• Your instructions
Write out the data in full, exactly as shown.

• Data for the task
##############################

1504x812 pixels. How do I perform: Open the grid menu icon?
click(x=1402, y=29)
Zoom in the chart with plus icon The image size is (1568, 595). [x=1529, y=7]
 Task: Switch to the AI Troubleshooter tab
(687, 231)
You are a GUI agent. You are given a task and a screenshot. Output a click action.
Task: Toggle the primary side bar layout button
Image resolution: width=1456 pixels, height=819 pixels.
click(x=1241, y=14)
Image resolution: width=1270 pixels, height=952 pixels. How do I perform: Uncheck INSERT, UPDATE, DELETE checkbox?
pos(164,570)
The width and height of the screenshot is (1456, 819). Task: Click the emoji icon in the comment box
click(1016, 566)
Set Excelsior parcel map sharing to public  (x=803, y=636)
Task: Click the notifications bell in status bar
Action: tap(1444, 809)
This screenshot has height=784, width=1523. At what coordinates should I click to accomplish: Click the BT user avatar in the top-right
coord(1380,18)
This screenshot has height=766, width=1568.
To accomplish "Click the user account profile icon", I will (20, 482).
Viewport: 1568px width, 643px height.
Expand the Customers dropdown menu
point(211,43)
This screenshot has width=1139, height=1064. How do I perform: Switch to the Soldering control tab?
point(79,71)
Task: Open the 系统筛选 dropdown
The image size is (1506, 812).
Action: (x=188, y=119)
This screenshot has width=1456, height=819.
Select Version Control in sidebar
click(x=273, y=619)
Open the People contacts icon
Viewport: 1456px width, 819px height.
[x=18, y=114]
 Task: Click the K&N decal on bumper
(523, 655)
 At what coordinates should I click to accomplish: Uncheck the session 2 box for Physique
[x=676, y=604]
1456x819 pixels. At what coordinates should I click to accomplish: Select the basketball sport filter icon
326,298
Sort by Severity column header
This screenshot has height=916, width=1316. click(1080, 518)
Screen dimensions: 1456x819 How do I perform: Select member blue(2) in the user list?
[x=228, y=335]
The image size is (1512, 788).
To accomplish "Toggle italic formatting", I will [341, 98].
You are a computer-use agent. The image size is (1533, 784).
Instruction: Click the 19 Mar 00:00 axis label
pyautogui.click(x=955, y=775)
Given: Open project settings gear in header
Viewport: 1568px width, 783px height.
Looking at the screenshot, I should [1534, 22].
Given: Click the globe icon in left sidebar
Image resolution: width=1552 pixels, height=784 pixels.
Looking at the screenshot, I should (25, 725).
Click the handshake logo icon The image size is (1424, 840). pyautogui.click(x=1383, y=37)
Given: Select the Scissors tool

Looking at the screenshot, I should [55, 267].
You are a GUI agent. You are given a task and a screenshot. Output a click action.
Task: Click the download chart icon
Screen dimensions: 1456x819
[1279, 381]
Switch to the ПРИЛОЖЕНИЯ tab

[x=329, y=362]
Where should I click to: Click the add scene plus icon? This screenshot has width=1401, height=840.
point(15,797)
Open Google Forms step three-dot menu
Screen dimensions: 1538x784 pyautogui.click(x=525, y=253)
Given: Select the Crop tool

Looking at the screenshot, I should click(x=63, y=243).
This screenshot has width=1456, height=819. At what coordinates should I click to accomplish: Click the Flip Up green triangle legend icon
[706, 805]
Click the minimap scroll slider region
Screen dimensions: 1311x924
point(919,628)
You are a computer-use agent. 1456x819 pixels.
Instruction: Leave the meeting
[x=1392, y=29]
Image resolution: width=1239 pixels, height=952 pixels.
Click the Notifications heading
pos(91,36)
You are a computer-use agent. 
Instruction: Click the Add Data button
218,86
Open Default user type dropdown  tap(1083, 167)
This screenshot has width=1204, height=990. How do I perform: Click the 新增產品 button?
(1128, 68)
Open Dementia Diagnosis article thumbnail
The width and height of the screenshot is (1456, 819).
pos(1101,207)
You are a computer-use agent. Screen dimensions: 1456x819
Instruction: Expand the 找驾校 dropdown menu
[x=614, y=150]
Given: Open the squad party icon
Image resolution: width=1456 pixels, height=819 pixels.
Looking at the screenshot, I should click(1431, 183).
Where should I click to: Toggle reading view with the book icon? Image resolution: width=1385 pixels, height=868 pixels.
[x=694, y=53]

##############################

• Exercise output
1504x812 pixels. How do I perform: Open the grid menu icon?
click(x=1402, y=29)
Zoom in the chart with plus icon The image size is (1568, 595). [x=1529, y=7]
 Task: Switch to the AI Troubleshooter tab
(687, 231)
You are a GUI agent. You are given a task and a screenshot. Output a click action.
Task: Toggle the primary side bar layout button
Image resolution: width=1456 pixels, height=819 pixels.
click(x=1241, y=14)
Image resolution: width=1270 pixels, height=952 pixels. How do I perform: Uncheck INSERT, UPDATE, DELETE checkbox?
pos(164,570)
The width and height of the screenshot is (1456, 819). Task: Click the emoji icon in the comment box
click(1016, 566)
Set Excelsior parcel map sharing to public  (x=803, y=636)
Task: Click the notifications bell in status bar
Action: tap(1444, 809)
This screenshot has height=784, width=1523. At what coordinates should I click to accomplish: Click the BT user avatar in the top-right
coord(1380,18)
This screenshot has height=766, width=1568.
To accomplish "Click the user account profile icon", I will (20, 482).
Viewport: 1568px width, 643px height.
Expand the Customers dropdown menu
point(211,43)
This screenshot has width=1139, height=1064. How do I perform: Switch to the Soldering control tab?
point(79,71)
Task: Open the 系统筛选 dropdown
The image size is (1506, 812).
Action: (x=188, y=119)
This screenshot has width=1456, height=819.
Select Version Control in sidebar
click(x=273, y=619)
Open the People contacts icon
Viewport: 1456px width, 819px height.
[x=18, y=114]
 Task: Click the K&N decal on bumper
(523, 655)
 At what coordinates should I click to accomplish: Uncheck the session 2 box for Physique
[x=676, y=604]
1456x819 pixels. At what coordinates should I click to accomplish: Select the basketball sport filter icon
326,298
Sort by Severity column header
This screenshot has height=916, width=1316. click(1080, 518)
Screen dimensions: 1456x819 How do I perform: Select member blue(2) in the user list?
[x=228, y=335]
The image size is (1512, 788).
To accomplish "Toggle italic formatting", I will [341, 98].
You are a computer-use agent. The image size is (1533, 784).
Instruction: Click the 19 Mar 00:00 axis label
pyautogui.click(x=955, y=775)
Given: Open project settings gear in header
Viewport: 1568px width, 783px height.
Looking at the screenshot, I should [1534, 22].
Given: Click the globe icon in left sidebar
Image resolution: width=1552 pixels, height=784 pixels.
Looking at the screenshot, I should (25, 725).
Click the handshake logo icon The image size is (1424, 840). pyautogui.click(x=1383, y=37)
Given: Select the Scissors tool

Looking at the screenshot, I should [55, 267].
You are a GUI agent. You are given a task and a screenshot. Output a click action.
Task: Click the download chart icon
Screen dimensions: 1456x819
[1279, 381]
Switch to the ПРИЛОЖЕНИЯ tab

[x=329, y=362]
Where should I click to: Click the add scene plus icon? This screenshot has width=1401, height=840.
point(15,797)
Open Google Forms step three-dot menu
Screen dimensions: 1538x784 pyautogui.click(x=525, y=253)
Given: Select the Crop tool

Looking at the screenshot, I should click(x=63, y=243).
This screenshot has width=1456, height=819. At what coordinates should I click to accomplish: Click the Flip Up green triangle legend icon
[706, 805]
Click the minimap scroll slider region
Screen dimensions: 1311x924
point(919,628)
You are a computer-use agent. 1456x819 pixels.
Instruction: Leave the meeting
[x=1392, y=29]
Image resolution: width=1239 pixels, height=952 pixels.
Click the Notifications heading
pos(91,36)
You are a computer-use agent. 
Instruction: Click the Add Data button
218,86
Open Default user type dropdown  tap(1083, 167)
This screenshot has width=1204, height=990. How do I perform: Click the 新增產品 button?
(1128, 68)
Open Dementia Diagnosis article thumbnail
The width and height of the screenshot is (1456, 819).
pos(1101,207)
You are a computer-use agent. Screen dimensions: 1456x819
Instruction: Expand the 找驾校 dropdown menu
[x=614, y=150]
Given: Open the squad party icon
Image resolution: width=1456 pixels, height=819 pixels.
Looking at the screenshot, I should click(1431, 183).
Where should I click to: Toggle reading view with the book icon? Image resolution: width=1385 pixels, height=868 pixels.
[x=694, y=53]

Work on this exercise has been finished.